4. Formation of a recombinant DNA transfer vector. In principle, a wide variety of viral and plasmid DNA's could be used to form recombinants with a cDNA prepared in the manner just described. The principal requirements are that the DNA transfer vector be capable of entering a host cell, undergoing replication in the host cell and should, in addition, have a genetic determinant through which it is possible to select those host cells which have received the vector. For reasons of public safety, however, the range of choice should be restricted to those transfer vector species deemed suitable for the type of experiments employed, according with the NIH guidelines. supra. The list of approved DNA transfer vectors is continuously being enlarged, as new vectors are developed and approved by the NIH Recombinant DNA Safety Committee, and it is to be understood that this invention contemplates the use of any viral and plasmid DNA's that have the described capabilities, including those on which NIH approval may later be granted. Suitable transfer vectors which are currently approved for use include a variety of derivatives of bacteriophage lambda (See e.g. Blattner, F.R., Williams, B.G., Blechl, A.E., Denniston-Thompson, K., Faber, H.E., Furlong, L.A., Grunwald, D.J., Kiefer, D.O., Moore, D.D., Schumm, J.W., Sheldon, E.L., and Smithies, O., Science 196, 161 (1977) and derivatives of the plasmid col El, see e.g. Rodriguez, R.L., Bolivar, S., Goodman, H.M., Boyer, H.W., and Betlach, M.N., ICN-UCLA Symposium on Molecular Mechanisms In The Control of Gene Expression, D.P. Nierlich, W.J. Rutter, C.F. Fox, Eds. (Academic Press, NY, 1976), pp.

471-477. Plasmids derived from col El are characterized by being relatively small, having molecular weights of the order of a few millions and having the property that the number of copies of plasmid DNA per host cell can be increased from 20-40 under normal conditions to 1000 or more, by treatment of the host cells with chloramphenicol. The ability to amplify the gene dosage within the host cell makes it possible under appropriate circumstances, under the control of the investigator, to cause the host cell to produce primarily proteins coded for by genes carried on the plasmid. Such derivatives of col El are therefore preferred transfer vectors in the process of the present invention. Suitable derivatives of col El include the plasmids pMB-9, carrying the gene for tetracycline resistance, and pBR-313, pBR-315, pBR-316, pBR-317 and pBR-322, which contain, in additon to the tetracycline resistance gene, a gene for amplicillin resistance. The presence of the drug resitance genes provides a convenient way for selecting cells which have been successfully infected by the plasmid, since colonies of such cells with grow in the presence of the drug whereas cells which have not received the plasmid will not grow or form colonies. In the experiments described herein as specific examples of the present invention, a plasmid derived from col El was used throughout, containing, in addition to the described drug resistance marker, one Hind III site.
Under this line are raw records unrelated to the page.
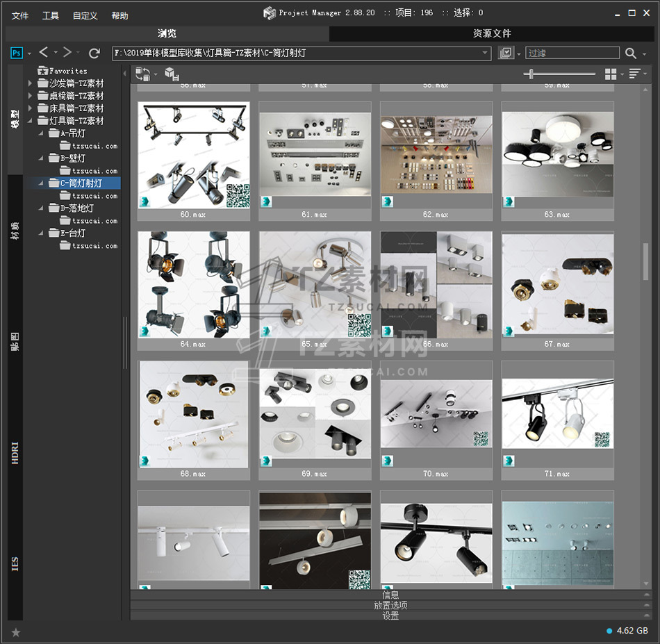Toggle the filter checkbox icon beside path
Screen dimensions: 660x644
[506, 53]
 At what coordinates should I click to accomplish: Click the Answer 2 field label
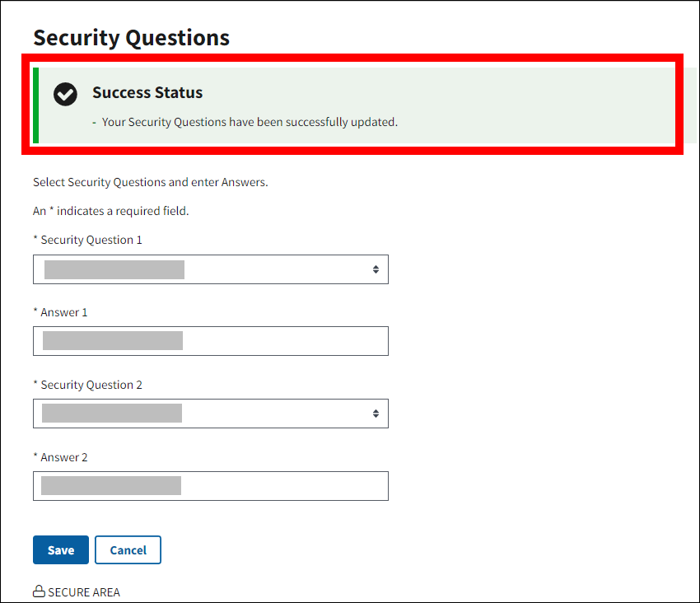[60, 457]
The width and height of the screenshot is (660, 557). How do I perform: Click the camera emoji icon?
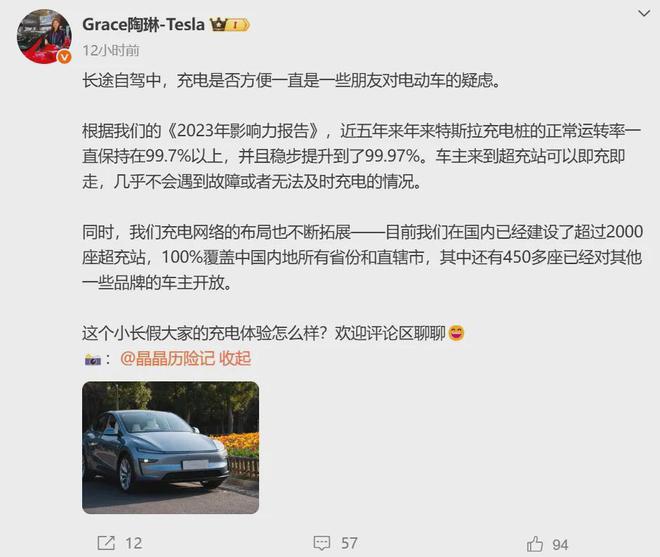click(x=93, y=360)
As with the choice of plasmid, the choice of a suitable host is in principle very broad but for purposes of public safety, narrowly restricted. A strain of E. coli designated X-1776 has been developed and has received NIH approval for processes of the type described herein, using P2 containment facilities. See Curtiss, III, R., Ann. Rev. Alicrobiol., 30, 507 (1976). E. coli RR-1 is suitable where P3 containment facilities are available. As in the case of the lasmids, it will be understood that the invention contemplates use of any host cell strains having the capability of acting as a transferee for the chosen vector, including protists other than bacteria, for example yeasts, whenever such strains are approved for use under the NIH guidelines.
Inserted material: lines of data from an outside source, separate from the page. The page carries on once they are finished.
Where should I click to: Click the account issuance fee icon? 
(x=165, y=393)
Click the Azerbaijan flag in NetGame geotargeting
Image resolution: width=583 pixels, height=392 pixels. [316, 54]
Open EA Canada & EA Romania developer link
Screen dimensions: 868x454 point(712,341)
Recombinant plasmids are formed by mixing restriction endonuclease-treated plasmid DNA with cDNA containing end groups similarly treated. In order to minimize the change that segments of cDNA will form combinations with each other, the plasmid DNA is added in molar excess over the cDNA. In prior art procedures this has resulted in the majority of plasmids circularizing without an inserted cDNA fragment. The subsequently transformed cells contained mainly plasmid and not cDNA recombinant plasmids. As a result, the selection process was very tedious and time consuming. The prior art solution to this problem has been to attempt to device DNA vectors having a restriction endonuclease site m the middle of a suitable marker gene such that the insertion of a recombinant divides the gene thereby causing loss of the function coded by the gene.

Preferably, a method for reducing the number of colonies to be screened for recombinant plasmids is employed. The method involves treating plasmid DNA cut with the restriction endonuclease with alkaline phosphatase, an enzyme commercially available from several sources, such as Worthington Biochemical Corporation, Freehold. New Jersey. Alkaline phosphatase treatment removes the 5'-terminal phosphates from the endonuclease generated ends of the plasmid and prevents self-ligation of the plasmid DNA. Consequently, circle formation, hence transformation, will be dependent on the insertion of the DNA fragment containing 5'-phosphorylated termini. The described process reduces the relative frequency of transformation in the absence of recombination to less than 1 to 10+4.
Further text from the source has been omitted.